Unter diesem Titel fand am 23. April im Verzetsmuseum (Widerstandsmuseum) in Amsterdam ein denkwürdiges Symposium statt. Organisiert und eingeladen hatten der „Verein zur Erforschung der sozialen Bewegungen im Wuppertal“ und das “Center for International Studies in Social Policy and Social Services” der Universität Wuppertal (Dr. Stephan Stracke und Prof. Dr. Heinz Sünker).

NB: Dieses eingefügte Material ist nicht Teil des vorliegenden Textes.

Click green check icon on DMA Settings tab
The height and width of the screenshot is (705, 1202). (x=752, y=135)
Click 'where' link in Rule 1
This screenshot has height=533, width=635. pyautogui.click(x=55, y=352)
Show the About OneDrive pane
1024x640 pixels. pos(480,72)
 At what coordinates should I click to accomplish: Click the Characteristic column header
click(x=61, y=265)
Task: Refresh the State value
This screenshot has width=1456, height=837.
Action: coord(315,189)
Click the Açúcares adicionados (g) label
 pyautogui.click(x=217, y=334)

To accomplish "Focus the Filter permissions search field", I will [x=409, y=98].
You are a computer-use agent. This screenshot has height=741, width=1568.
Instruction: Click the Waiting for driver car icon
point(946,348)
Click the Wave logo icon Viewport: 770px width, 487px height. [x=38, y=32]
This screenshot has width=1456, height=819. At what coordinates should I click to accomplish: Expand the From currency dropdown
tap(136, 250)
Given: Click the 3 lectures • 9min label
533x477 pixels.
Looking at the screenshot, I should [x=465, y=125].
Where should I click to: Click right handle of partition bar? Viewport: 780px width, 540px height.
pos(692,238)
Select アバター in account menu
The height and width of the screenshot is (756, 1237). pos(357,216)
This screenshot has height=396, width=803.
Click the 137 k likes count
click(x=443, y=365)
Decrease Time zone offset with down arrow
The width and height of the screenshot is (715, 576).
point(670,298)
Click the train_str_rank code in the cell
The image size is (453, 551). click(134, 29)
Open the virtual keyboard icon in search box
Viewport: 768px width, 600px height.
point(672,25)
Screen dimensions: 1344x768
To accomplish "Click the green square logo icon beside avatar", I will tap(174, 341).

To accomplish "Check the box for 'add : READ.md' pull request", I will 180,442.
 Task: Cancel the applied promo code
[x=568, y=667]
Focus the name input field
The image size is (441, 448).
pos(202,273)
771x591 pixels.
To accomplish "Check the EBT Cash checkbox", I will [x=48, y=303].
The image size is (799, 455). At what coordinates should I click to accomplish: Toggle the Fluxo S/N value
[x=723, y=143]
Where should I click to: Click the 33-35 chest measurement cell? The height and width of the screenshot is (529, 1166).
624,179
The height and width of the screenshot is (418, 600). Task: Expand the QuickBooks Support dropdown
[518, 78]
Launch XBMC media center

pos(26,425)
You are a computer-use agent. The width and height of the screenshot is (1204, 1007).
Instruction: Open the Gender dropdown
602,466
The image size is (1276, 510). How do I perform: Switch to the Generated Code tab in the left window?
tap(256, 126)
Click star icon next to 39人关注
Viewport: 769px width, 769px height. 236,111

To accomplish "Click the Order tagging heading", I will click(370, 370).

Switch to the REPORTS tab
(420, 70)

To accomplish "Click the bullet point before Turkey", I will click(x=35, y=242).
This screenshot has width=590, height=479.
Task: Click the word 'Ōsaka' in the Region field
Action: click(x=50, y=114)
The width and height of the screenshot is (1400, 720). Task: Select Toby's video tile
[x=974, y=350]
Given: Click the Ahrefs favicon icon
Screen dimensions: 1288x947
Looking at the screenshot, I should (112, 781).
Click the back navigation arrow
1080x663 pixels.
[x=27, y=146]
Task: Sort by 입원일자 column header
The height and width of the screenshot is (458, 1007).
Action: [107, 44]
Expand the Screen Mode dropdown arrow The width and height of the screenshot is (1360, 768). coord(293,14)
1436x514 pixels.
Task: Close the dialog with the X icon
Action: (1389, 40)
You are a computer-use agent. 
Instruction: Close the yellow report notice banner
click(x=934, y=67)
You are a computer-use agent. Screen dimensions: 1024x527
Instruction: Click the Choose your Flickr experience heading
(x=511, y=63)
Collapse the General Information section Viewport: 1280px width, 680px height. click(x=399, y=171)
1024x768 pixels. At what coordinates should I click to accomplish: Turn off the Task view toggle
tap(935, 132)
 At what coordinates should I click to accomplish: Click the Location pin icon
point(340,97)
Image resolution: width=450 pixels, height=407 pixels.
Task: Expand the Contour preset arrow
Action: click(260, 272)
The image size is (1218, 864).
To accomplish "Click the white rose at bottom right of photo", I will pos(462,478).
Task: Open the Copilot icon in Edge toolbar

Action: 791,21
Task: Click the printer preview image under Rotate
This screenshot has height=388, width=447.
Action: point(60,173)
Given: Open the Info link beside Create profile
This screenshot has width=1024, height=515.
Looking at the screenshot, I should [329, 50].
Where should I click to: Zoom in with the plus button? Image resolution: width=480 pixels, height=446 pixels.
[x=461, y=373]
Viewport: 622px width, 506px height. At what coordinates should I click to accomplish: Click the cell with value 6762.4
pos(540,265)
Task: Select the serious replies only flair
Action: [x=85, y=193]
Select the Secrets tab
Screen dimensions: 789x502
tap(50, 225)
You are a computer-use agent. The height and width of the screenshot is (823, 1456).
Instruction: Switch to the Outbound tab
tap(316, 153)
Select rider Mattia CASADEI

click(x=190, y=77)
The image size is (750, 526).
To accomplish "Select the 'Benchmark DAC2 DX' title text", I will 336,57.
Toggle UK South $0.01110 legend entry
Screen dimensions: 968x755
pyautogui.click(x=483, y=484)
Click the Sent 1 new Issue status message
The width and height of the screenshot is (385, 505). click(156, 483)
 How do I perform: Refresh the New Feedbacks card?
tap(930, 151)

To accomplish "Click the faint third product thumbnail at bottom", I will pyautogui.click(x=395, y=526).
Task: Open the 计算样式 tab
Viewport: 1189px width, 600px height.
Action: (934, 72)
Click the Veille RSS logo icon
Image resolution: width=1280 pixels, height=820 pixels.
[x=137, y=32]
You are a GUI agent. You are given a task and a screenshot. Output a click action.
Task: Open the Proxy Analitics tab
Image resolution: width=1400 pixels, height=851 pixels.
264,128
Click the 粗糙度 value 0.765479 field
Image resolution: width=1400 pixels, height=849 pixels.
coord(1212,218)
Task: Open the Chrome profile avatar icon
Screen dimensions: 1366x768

Das Centraal Wuppertal Comité (CWC – Zentrales Wuppertal Komitee) wurde offiziell im Januar 1936 in Amsterdam im Zeichen von „Einheitsfront und Volksfront gegen Krieg und Faschismus“ gegründet. Die Anregung der Internationalen Roten Hilfe über die Niederländische Kommunistische Partei und die Exilorganisation der KPD, die einzelnen Solidaritätskomitees überparteilich zu bündeln, war auf überzeugte Gegner des Nationalsozialismus im (linken) bürgerlichen, pazifistisch und feministisch orientierten, in Einzelfällen auch im christlichen und sozialdemokratischen Lager der Niederlande gestoßen.Von deutschen Flüchtlingen engagierten sich u.a. die Sozialdemokraten Erich Kuttner und Franz Vogt, die Kommunisten Wilhelm Knöchel, Werner Kowalski und Friedrich Rüddenklau sowie Theo Hespers von der Bündischen Jugend / Zeitschrift „Kameradschaft“ – sie wurden tödliche Opfer des NS neben sieben niederländischen Aktivisten – diese alle auch jüdischer Herkunft –, darunter die Vorsitzende Selma Meyer, Sozialdemokratin, Pazifistin, Feministin mit internationalem Netzwerk.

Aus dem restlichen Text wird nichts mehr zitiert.